## WORK TO COMPLETE
Below are the records; copy each line in which "icon" can be found.
★ ★ ★ ★ ★
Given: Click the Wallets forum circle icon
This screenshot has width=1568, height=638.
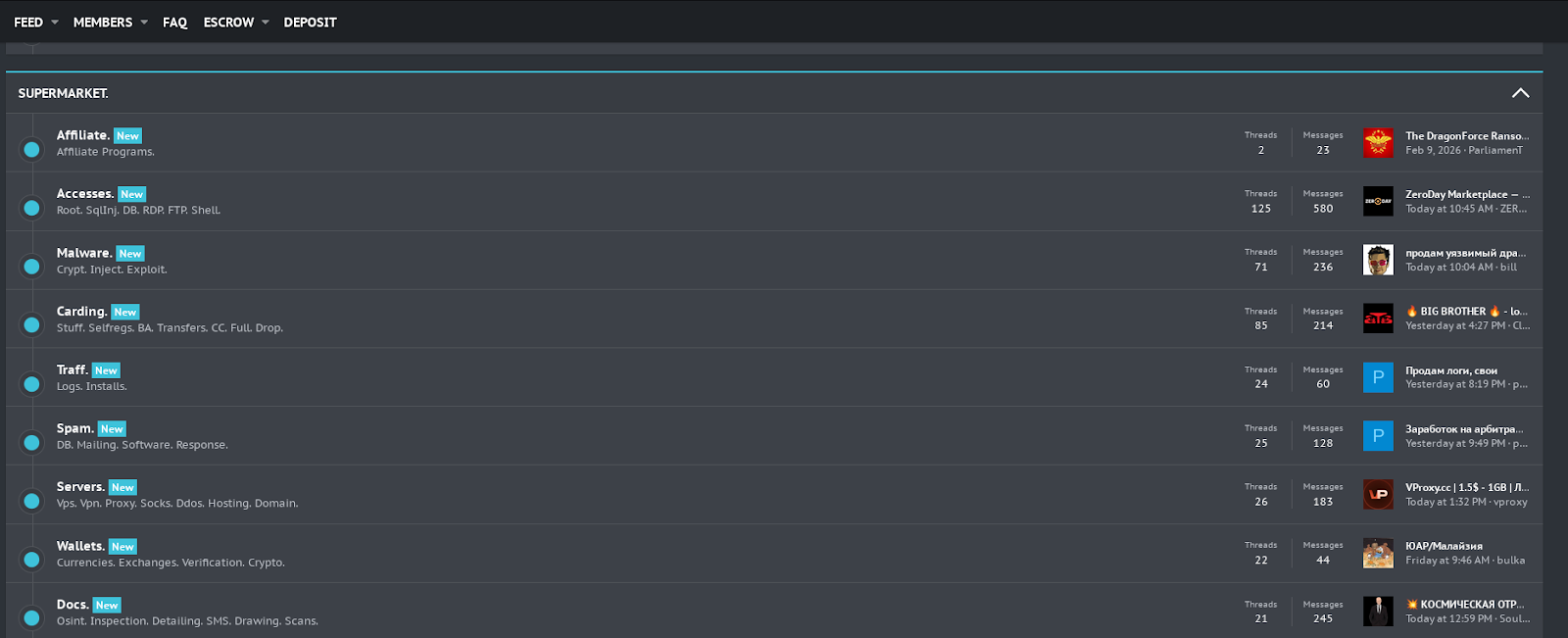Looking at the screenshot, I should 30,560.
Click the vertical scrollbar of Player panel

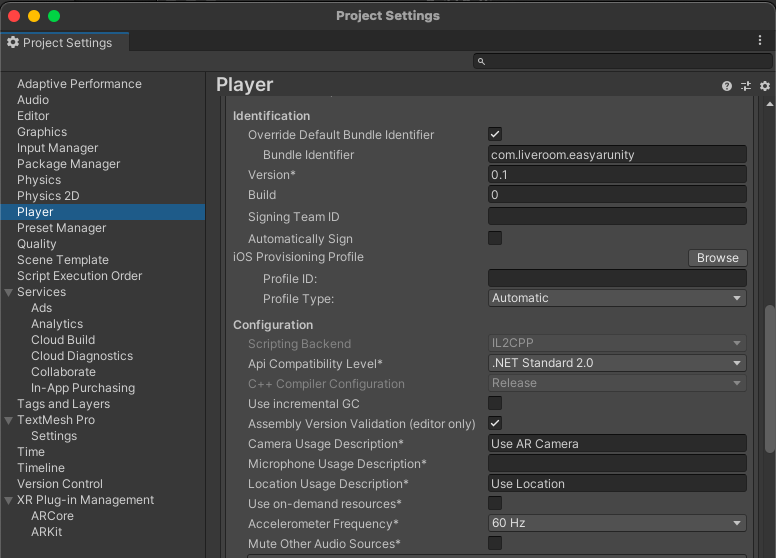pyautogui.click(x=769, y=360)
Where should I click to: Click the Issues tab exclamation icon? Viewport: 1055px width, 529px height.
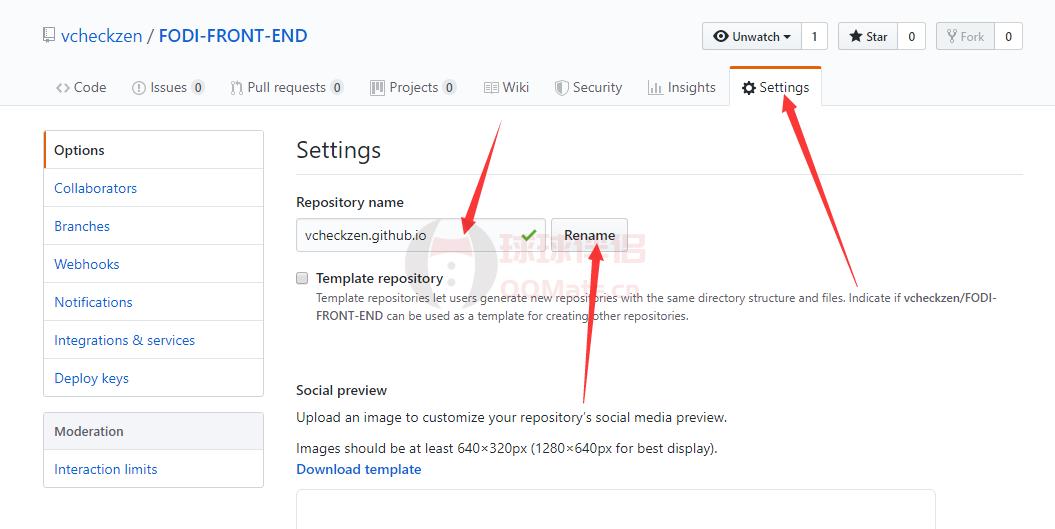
★ ★ ★ ★ ★
## OUTPUT OF THE EXERCISE
Given: Click the Wallets forum circle icon
Where should I click to: Click the Issues tab exclamation icon? Viewport: 1055px width, 529px height.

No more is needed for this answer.